Review: BLUE IS THE WARMEST COLOUR

There’s a scene that crystalises the problems of BLUE IS THE WARMEST COLOUR, the controversial Palm d’Or winner at 2013’s Cannes Film Festival - yes, it’s the much-talked about (and, by its cast and director, publicly argued-over) sex scene.

17 year old Adèle (Adèle Exarchopoulos) has come to terms with her own homosexuality, and has fallen in love with the older, blue-haired, free spirited artist Emma (Léa Seydoux). They make love, and it’s everything either of them hoped it would be. Just to make sure we get the message, director Abdellatif Kechiche spends eleven minutes to showing it to us.

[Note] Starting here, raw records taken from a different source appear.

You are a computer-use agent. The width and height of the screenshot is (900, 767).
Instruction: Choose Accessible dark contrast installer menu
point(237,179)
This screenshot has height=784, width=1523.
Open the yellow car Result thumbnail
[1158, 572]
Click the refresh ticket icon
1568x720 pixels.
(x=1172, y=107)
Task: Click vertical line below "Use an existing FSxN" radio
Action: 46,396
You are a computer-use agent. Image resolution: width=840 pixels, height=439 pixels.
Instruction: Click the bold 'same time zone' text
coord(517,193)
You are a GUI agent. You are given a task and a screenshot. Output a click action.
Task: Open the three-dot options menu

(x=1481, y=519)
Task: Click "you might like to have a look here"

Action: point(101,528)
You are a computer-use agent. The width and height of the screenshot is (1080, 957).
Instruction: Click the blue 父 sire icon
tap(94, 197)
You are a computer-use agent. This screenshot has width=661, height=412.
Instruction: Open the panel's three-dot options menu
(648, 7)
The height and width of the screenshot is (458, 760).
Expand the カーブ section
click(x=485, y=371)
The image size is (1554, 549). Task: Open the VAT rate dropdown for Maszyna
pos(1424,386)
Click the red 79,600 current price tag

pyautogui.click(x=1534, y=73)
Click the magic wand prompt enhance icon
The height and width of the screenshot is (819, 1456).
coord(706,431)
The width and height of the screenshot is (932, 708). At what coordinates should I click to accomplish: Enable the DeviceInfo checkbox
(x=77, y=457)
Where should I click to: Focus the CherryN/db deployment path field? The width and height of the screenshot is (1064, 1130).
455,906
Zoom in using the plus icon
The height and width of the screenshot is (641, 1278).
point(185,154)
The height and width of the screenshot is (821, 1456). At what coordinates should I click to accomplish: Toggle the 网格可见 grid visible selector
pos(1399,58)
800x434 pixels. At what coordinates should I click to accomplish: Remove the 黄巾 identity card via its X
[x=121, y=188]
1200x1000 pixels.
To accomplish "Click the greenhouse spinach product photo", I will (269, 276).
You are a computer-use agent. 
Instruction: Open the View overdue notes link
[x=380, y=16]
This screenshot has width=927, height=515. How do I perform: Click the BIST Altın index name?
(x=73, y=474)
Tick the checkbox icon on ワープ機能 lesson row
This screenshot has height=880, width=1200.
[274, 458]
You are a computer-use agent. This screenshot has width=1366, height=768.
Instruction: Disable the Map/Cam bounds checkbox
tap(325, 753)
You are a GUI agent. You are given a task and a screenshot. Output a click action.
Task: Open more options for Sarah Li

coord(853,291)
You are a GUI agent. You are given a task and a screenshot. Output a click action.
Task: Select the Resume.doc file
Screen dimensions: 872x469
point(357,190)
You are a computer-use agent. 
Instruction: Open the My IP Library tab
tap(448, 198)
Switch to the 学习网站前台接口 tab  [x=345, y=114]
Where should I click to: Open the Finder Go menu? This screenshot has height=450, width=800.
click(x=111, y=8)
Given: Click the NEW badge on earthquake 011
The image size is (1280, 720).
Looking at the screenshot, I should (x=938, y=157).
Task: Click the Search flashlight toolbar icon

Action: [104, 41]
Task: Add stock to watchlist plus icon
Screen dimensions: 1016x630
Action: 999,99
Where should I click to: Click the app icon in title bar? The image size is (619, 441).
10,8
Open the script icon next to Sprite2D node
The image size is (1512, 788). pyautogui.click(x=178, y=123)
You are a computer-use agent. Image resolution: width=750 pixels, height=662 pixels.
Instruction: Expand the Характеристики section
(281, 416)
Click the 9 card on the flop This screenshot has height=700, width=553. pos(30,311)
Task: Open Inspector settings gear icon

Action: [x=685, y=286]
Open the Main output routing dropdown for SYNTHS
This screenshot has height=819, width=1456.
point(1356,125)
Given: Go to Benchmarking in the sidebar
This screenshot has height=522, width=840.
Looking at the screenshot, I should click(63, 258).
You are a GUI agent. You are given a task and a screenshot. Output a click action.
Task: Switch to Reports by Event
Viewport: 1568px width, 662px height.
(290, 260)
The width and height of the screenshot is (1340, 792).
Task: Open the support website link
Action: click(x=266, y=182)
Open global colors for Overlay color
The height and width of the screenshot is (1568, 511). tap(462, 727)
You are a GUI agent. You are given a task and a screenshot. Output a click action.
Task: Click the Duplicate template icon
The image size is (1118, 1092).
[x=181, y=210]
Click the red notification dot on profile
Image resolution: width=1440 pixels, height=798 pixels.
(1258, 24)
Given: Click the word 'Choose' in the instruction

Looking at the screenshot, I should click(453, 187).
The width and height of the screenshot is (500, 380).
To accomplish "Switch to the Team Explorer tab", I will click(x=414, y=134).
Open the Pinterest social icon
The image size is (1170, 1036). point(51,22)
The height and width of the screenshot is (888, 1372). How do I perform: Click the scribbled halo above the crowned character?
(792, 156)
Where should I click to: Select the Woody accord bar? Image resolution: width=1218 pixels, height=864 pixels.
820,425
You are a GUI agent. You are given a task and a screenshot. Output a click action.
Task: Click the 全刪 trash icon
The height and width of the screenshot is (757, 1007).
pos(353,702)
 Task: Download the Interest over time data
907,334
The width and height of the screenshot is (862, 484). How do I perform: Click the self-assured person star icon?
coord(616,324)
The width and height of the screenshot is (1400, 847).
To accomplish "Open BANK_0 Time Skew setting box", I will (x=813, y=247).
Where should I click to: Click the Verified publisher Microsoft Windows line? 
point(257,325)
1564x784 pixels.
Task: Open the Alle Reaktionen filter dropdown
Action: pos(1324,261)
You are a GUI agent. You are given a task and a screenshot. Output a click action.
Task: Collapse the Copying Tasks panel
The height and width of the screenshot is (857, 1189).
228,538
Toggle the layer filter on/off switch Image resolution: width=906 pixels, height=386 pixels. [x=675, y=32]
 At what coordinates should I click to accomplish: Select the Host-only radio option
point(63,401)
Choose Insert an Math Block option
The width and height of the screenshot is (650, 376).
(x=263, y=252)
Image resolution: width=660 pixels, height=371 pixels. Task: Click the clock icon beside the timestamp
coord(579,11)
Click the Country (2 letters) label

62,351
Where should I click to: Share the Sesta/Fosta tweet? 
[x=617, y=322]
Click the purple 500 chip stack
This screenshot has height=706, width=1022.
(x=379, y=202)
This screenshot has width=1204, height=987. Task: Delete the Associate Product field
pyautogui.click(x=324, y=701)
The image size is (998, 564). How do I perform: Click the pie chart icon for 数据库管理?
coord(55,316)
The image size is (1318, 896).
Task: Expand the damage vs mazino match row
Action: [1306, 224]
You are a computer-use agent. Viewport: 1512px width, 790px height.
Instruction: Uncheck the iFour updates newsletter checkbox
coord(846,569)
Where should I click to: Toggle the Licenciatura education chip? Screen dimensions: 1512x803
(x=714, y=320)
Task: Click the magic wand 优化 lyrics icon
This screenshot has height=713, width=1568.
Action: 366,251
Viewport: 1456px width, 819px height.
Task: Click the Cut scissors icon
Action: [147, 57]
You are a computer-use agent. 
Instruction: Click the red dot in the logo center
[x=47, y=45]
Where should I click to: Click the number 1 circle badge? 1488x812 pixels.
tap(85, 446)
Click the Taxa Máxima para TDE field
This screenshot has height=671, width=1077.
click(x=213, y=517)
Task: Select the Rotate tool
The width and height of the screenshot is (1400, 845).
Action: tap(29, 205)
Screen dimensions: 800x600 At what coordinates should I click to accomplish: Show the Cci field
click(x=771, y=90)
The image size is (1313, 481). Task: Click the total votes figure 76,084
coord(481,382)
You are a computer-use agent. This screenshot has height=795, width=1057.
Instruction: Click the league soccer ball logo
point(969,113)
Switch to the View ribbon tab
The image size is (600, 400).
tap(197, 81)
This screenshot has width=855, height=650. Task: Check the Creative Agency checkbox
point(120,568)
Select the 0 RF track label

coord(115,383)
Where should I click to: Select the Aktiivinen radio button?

Irrespective of the rather creepy, leery gaze he applies to this scene - cold cuts of the couple enjoying a series of sexual positions – it just goes on and on… and on, without adding anything new to what’s already been achieved by its first few minutes. It’s indicative of the movie as a whole, which with a bloated three-hour duration, could easily be cut down by a good 30 – 40 minutes.

A clue to BLUE IS THE WARMEST COLOUR’s almost interminable running time may lie in its original French title – THE LIFE OF ADÈLE, CHAPTERS ONE AND TWO [my translation]. Was this adaptation of Julie Maroh's comic intended to be two shorter films made as the start of a series for television? I don’t know, but for my money its current form is a drawn-out mistake.

It’s a particular shame because aside from all the tedious padding (and that one instance of ‘pervy-cam’), there is so much to like. The two central performances are devastatingly honest, particularly Exarchopoulos’ journey from mucky, awkward teenager to wiser twenty-something, and Adèle’s journey is an interesting one, if only it could have been more judiciously edited – particularly to exclude the relentless, snotty sobbing.

BLUE IS THE WARMEST COLOUR is released February 13 in Australia and New Zealand.